Wednesday, July 27, 2011

Life at the Ranch

Although we were running around going on various adventures, Matt and I enjoyed spending a few weeks hanging out at Matt's home. Matt's home is on the RLazyS Ranch their family-run dude ranch. Just like City Slickers, except no Billy Crystal.  There was no shortage of fun things to do, particularly with more than 80 horsies, who all needed petting and loving! (I made sure to write this blog post, as much of the excitement has worn off for Matt and would laugh at me when I do, and say, things like that...). 
Us, in winter, posing underneath the RlazyS brand.

Cute little Critters and things:
The wildlife we saw at the ranch was pretty incredible. Mama moose with babies, herds of elk with nurseries of babies, marmots, "chizzlers" (more on them later), badgers, coyotes, Mama black-bear with two cubs and probably loads of others I'm forgetting now. 

Mr. Marmot is curious, and cute. 

Mama Marmot was more timid.

Someone is feeding Mr. and Mrs. Marmot, so they're pretty brave about running up to you and asking for food. Mr. Marmot, almost hopped into Matts lap, before he realized he probably should be a little scared.

One night, returning from Matt's talk in Dubois (stay tuned for future blogpost),  we saw what was easily the most adorable wildlife site ever. Three coyote pups playing in the road by the house. They were jumping all over each other, making adorable little noises, and completely indifferent to our cars approaching. We watched them catch bugs in the light from our headlights.  Unfortunately, we couldn't get a great shot. 

Fun Coyote Facts: (thanks to wikipedia)

Native to North America and live in packs.

Baby Coyotes are called Whelps, or Pups.

Coyotes inhabit abandoned groundhog and badger holes.

Wile E. Coyote is the only coyote known to hunt roadrunners.

One critter, the "Chizzler", deserves special mention as it is not something we have out east. I didn't have a photo, so I tried to find one on the internet, and the only thing that turns up under the search "Chizzler" or "Wyoming, Chizzler" are pictures of little kids with big guns shooting these guys, or worse, the end result.  Which, unsurprisingly enough, seems to be the most important reason they exist. I guess they're pretty annoying critters that make holes everywhere, not something you want with horses around. According to Matt, he used to get paid 50 cents a pop.

So, from what I can figure out, Chizzlers, also called Picket Pins, and Squeakies, are essentially ground squirrels. Kinda like prairie dogs.  Cute, I think.

While at the ranch, I took up the challenge of trying to pet all of the horses. Ok, so big task, and I didn't quite make it. But I would say I got a fair number of them. They were fun to watch as they wandered around freely grazing wherever they pleased.

Mr. CrazyHorse (not his real name)

This paint, would get all upset when Matt and I were in the hot tub out back by the pasture. He'd stare right at us, and snort and prance around with his tail in the air. Sometimes he'd get a whole group of horses riled up and they'd all turn and face us and watch. Who knows... I think he was jealous.

§ **Data section**:
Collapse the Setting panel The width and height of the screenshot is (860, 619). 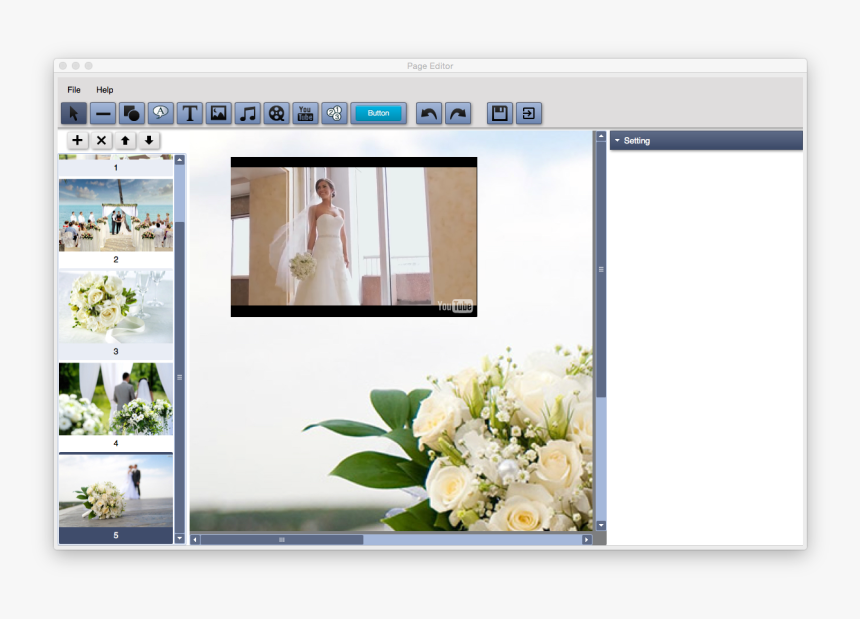click(618, 140)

§ **Given instruction**:
Pick up the blog post about life at the ranch after its final sentence and keep writing it.

§ **Exercise result**:
 Lazing, and lounging, and lying around.
After we finished packing and unpacking and going on trips, we got into a pretty good routine. 
A typical day for us would look something like this:
Somewhere between 8-9 am: Wake up.
Make some tea. Eat Breakfast.
Go sit in the hot tub.
Laze around on the couch with our computers, sending emails to grad schools, working on blog etc.
Eat lunch. 
Take a nap.
Wake up from nap and lounge somewhere, usually on the hammock, in porch chairs or in the hot tub.
Usually our afternoon hot tub break (assuming it wasn't too hot out to boil in 102 degree water) would be accompanied with either blueberry or strawberry mojitos, or if we're feeling lazy, a mojicoke (our own invention- coke, mint, lime, rum).
Hang out and go for a walk.
Go to dinner.
Hang out and watch a movie.
Get in the hot tub.
Somewhere between 10pm- 12 am: Go to bed.
(The routine sometimes got swapped around, ie. we would laze on the couch before our morning hot tub, or we'd skip the nap and go for a walk or read or something nice, on particularly rough days, we might pass on one or more of the hot tub breaks altogether).  All in all, we took it pretty easy. Of course, we weren't totally lazy all the time. We tried to do something fun everyday, so we'd go for rides on the trails, or go out boating on the lake with Matt's family, bike to the ski village for a concert, walk around town, etc.) 

Twice we went out on Jackson Lake in the boat and zoomed around, bouncing on the waves. We had a pretty great view of the mountains! 

The Tetons

The Stirn Boys driving the boat.
Breakfast around the Campfire

Although we never got up early enough to go riding, for the early morning breakfast ride, we had fun going to the breakfasts out by the fishing pond.

Of course, while in Wyoming, we HAD to go see the Rodeo, Wyoming's state sport.  Between the bull riding, the cattle roping, the barrel racing and the children's bull riding, I'm pretty sure my jaw was hanging open in awe the whole time.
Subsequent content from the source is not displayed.